A number of new players in community development lending have increased competition for loans as well as funding. Many traditional community banks and thrifts now compete for credits that heretofore were the sole province of community development banks. Additionally, political considerations may further expand the community development lending of the government-sponsored enterprises, as they seek to burnish their images in the wake of accounting and governance scandals.

Several large banks have initiated or are developing programs aimed at the unbanked and underbanked. These programs tend to focus on retail banking services, but many of the immigrants who make up a large percentage of the target market are the same individuals whom community development lenders target for small-business loans.

In light of these developments, which have increased competition for community development loans, put pressure on margins, and expanded the pool of institutions vying for scarce funding, organizations need more consistent financial management, bigger scale, and disciplined business practices to remain viable.

Here's what community development banks need to succeed in this challenging environment.

An area of focus. A "generalist" approach will become more difficult to maintain as loan competition increases. Banks must develop an area of focus - a geographic region, a segment of the population, or a loan type - to compete effectively and deliver more substantial value to the customer.

Part and parcel of this strategy is a well-conceived business plan specifying how the bank will serve its target niche. This plan is critical not only for guiding the bank and managing its resources, but also for attracting investments. Plans must be bolstered with financial metrics to measure progress against goals.

Proactive balance sheet management. Community development entities must optimize their balance sheets to maximize revenue and community impact while minimizing cost and risk.

To spur development while generating interest revenue, banks may increase the percentage of earning assets in loans through activities such as loan participations. To improve capital and risk management, banks may take loans off the balance sheet through securitizations or other capital markets activities.

Nontraditional intermediation. Programs such as the New Markets Tax Credit face an uncertain future. Community development banks must identify nontraditional programs and revenue opportunities that would appeal to funders and could have a significant impact on community development.

Robust reporting for risk management, sales management, and control. Potential funders need to feel confident they are making a safe investment that will generate the expected level of return.

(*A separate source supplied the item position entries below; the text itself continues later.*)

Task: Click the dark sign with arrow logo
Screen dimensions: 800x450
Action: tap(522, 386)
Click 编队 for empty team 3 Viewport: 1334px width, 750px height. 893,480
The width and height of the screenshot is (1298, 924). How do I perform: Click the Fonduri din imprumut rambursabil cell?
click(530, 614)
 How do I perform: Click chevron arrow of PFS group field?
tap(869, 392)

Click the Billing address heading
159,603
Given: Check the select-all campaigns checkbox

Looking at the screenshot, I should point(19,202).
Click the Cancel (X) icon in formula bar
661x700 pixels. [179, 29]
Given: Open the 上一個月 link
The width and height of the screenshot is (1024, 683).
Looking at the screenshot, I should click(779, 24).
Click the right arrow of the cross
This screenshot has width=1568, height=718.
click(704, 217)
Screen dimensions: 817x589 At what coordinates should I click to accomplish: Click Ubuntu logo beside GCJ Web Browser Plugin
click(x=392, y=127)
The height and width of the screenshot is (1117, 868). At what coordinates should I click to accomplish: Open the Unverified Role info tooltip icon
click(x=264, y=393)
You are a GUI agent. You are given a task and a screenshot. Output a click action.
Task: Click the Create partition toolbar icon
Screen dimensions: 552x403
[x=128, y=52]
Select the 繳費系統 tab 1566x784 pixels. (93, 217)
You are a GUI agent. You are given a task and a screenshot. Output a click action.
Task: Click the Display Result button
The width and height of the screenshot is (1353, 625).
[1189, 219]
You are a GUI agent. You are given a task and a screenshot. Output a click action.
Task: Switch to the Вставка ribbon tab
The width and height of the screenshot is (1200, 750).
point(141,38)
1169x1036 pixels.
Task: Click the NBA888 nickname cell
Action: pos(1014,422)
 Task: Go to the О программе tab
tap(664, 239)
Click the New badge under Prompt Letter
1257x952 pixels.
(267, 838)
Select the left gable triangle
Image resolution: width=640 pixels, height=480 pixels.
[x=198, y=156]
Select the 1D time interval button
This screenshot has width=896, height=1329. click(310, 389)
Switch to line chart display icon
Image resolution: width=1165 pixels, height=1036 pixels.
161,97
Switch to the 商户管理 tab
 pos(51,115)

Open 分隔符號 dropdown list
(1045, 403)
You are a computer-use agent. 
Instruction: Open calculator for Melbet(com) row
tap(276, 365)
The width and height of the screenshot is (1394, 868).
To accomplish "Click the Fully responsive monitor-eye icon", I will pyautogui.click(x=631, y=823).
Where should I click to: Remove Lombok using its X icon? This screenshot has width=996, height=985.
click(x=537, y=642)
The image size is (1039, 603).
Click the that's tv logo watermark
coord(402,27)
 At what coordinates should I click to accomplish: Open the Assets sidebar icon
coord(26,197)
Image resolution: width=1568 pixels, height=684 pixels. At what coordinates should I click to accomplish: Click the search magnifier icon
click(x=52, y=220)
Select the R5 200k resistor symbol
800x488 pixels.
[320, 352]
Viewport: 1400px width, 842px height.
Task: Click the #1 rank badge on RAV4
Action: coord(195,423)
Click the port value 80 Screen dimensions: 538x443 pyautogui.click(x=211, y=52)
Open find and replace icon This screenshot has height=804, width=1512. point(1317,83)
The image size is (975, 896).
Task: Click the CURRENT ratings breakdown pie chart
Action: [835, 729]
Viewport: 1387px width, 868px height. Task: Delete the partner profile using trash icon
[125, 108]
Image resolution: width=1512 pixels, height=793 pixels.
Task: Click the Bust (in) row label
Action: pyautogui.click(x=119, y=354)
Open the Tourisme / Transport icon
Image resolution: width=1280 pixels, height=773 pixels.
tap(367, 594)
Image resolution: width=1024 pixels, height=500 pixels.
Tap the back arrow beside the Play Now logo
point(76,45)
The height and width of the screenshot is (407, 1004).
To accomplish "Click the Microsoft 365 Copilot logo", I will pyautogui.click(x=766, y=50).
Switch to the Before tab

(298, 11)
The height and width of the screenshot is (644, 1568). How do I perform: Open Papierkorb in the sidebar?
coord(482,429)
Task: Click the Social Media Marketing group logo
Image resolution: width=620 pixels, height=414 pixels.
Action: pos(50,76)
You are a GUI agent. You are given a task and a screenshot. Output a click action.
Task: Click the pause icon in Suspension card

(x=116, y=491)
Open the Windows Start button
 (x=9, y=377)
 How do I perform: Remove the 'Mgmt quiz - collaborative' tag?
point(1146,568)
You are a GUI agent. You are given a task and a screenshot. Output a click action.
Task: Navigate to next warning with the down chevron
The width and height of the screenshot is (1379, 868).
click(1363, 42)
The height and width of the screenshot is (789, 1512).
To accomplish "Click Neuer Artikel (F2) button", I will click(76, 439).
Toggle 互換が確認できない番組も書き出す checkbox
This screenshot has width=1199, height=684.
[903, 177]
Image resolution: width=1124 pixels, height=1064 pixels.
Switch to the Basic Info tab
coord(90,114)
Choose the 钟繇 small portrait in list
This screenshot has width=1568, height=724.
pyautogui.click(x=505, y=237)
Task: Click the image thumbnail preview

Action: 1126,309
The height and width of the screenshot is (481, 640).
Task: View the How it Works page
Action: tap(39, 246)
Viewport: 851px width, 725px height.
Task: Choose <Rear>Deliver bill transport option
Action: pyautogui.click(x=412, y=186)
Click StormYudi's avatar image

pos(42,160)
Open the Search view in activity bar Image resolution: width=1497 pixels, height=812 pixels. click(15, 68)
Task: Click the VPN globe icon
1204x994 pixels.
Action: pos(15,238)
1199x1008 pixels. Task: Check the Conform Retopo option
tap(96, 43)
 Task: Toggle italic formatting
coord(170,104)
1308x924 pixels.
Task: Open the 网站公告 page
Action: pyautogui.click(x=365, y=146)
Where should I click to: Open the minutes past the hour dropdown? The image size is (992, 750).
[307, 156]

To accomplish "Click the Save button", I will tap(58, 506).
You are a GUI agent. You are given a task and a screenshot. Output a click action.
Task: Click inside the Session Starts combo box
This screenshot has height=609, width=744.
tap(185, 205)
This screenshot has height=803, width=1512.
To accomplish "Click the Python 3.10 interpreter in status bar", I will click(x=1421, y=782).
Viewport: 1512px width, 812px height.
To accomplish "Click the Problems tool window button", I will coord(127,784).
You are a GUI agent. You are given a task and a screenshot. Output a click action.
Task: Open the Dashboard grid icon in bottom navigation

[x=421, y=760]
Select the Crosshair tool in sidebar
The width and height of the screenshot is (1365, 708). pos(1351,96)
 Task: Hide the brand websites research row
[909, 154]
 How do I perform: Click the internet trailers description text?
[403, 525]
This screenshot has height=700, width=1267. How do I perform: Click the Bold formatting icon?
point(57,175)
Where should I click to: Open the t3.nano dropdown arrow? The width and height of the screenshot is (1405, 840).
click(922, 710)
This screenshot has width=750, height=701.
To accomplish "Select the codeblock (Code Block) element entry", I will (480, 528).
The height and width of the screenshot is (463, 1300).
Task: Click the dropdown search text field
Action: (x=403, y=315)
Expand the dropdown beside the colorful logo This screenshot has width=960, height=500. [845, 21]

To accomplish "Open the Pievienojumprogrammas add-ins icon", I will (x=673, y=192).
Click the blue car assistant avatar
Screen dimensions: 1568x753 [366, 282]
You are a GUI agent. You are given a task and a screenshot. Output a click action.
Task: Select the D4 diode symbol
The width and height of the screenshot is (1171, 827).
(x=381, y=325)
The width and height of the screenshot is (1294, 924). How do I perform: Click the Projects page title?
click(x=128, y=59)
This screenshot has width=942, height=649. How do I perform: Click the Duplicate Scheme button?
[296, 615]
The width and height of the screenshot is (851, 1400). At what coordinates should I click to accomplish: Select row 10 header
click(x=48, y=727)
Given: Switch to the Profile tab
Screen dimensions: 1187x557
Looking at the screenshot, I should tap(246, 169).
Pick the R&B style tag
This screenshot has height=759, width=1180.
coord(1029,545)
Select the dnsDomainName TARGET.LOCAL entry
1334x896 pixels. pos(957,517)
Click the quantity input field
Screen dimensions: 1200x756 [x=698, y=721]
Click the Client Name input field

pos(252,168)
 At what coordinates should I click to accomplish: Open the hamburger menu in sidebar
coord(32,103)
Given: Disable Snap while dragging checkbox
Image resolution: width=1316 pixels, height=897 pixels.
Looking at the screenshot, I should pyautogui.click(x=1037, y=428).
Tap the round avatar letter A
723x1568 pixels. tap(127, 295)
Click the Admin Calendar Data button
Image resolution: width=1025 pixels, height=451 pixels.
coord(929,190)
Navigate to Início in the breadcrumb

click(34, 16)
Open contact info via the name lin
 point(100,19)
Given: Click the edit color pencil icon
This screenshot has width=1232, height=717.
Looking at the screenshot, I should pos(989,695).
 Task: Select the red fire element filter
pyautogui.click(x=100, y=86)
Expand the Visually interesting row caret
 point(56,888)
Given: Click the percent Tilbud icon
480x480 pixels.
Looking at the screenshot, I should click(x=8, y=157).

Community development banks need sound, efficient, and well-documented processes for underwriting and credit administration.

Faced with a number of challenges, such as decreased funding availability and increased competition, small community development banks must be proactive about managing their business.

These challenges notwithstanding, we are confident banks that develop these operating capabilities will be well positioned to meet the economic and community development needs that remain.